Last August, I had the opportunity to attend a workshop for teachers taught by Justice Sandra Day O'Connor. O'Connor, the first woman on the Supreme Court, is a hero of mine from my high school days. Her politics are not nearly as liberal as mine, but her pragmatic, no-nonsense approach and Western outlook were incredibly appealing to me then (and now). When O'Connor joined the Court, I was a high school student and a young woman increasingly aware of the boundaries and limits society set for its girls and women. As the first woman to sit on the Supreme Court, I saw her appointment as a much-needed change and a sign of the progress girls and women would enjoy in my lifetime.
O'Connor is fiercely independent and though she doesn't call herself a feminist, she is keenly aware of the need for justice. In my view, her most important Supreme Court opinions (among them, Lawrence v. Texas and the University of Michigan affirmative action decision, Grutter v. Bollinger) have demonstrated her support for the powerful ideal of equal protection under the law. She puts it well in this interview in the New York Times magazine. I am unabashedly a feminist and I would guess that my willingness to embrace the title has to do with my age and generational identity; O'Connor may not call herself a feminist but she and I share a very similar worldview.

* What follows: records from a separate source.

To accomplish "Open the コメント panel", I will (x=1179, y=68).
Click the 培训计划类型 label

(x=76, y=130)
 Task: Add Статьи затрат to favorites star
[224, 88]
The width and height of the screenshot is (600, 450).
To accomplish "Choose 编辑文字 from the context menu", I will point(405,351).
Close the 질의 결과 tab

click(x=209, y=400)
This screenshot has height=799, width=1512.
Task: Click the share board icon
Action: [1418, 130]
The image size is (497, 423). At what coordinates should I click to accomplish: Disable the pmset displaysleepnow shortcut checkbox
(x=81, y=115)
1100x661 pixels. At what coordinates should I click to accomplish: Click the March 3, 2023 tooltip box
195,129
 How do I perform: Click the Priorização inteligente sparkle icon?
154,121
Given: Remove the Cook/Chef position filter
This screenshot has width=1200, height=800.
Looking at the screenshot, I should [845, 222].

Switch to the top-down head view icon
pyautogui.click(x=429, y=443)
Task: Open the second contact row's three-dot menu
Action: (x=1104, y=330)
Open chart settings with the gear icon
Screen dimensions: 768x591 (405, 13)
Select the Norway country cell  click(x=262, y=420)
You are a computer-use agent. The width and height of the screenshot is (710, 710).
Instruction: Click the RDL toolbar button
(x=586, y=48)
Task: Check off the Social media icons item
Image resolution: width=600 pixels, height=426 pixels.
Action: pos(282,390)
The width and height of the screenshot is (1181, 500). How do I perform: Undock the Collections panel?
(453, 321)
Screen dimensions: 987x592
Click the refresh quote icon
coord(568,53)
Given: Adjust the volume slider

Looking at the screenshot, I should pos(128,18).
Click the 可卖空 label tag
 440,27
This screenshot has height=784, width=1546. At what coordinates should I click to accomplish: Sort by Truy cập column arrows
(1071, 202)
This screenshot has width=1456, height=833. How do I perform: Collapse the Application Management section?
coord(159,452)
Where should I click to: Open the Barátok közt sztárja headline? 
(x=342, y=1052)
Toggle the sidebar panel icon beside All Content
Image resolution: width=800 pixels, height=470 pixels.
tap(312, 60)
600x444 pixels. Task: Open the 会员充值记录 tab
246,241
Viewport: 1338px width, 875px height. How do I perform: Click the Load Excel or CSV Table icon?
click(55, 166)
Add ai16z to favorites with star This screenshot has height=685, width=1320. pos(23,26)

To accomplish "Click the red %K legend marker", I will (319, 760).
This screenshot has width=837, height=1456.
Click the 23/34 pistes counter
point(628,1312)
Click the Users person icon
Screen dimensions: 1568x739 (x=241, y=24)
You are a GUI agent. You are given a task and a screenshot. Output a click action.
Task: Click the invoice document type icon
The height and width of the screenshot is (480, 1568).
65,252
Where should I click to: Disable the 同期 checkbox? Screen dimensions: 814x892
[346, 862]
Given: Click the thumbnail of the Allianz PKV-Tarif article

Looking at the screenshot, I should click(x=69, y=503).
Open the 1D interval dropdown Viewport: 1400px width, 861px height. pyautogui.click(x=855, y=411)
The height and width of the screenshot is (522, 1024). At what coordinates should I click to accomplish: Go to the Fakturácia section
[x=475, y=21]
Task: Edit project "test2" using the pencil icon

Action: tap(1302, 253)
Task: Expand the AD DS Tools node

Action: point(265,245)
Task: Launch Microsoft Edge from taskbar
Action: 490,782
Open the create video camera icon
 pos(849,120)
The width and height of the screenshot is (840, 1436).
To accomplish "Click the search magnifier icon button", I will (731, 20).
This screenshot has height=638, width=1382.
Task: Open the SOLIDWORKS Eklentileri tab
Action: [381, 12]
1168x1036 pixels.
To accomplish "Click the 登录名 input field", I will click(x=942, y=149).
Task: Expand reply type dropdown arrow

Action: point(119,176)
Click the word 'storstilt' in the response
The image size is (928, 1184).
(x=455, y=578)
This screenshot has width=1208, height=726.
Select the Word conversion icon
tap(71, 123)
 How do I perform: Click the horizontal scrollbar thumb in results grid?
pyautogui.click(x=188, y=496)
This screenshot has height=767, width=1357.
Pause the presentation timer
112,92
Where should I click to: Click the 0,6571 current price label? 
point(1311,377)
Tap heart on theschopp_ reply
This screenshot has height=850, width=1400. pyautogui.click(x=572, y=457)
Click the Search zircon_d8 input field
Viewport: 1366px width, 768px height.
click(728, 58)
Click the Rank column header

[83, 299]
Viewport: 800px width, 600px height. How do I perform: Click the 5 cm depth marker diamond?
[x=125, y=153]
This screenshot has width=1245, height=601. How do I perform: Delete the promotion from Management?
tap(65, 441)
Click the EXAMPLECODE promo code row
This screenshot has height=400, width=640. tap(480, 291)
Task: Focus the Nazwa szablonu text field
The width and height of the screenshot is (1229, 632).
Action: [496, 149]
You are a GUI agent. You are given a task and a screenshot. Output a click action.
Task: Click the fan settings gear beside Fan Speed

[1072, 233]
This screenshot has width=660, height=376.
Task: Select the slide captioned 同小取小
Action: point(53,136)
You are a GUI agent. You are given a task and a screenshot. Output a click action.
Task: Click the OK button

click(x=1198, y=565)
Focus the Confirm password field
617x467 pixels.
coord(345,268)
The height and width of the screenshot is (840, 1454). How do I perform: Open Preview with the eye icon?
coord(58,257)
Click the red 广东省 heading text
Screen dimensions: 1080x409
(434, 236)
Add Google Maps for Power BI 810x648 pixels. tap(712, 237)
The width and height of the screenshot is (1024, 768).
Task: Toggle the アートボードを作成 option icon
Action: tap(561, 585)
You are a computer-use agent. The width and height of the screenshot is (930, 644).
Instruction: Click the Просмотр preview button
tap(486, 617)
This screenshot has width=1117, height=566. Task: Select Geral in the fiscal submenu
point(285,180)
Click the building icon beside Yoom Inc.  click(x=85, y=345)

These days, as an active retired judge, O'Connor is at work on civics education, a subject dear to my heart as well. When I studied with her last summer, the focus of the workshop was to deepen our understanding of the importance of an independent Judiciary in the American federal system of checks and balances. She has since unveiled a website on that same topic. O'Connor's no-nonsense work on behalf of lasting ideas is a powerful testament to the very power of those ideas. I encourage y'all to check out her newest project, Ourcourts.org.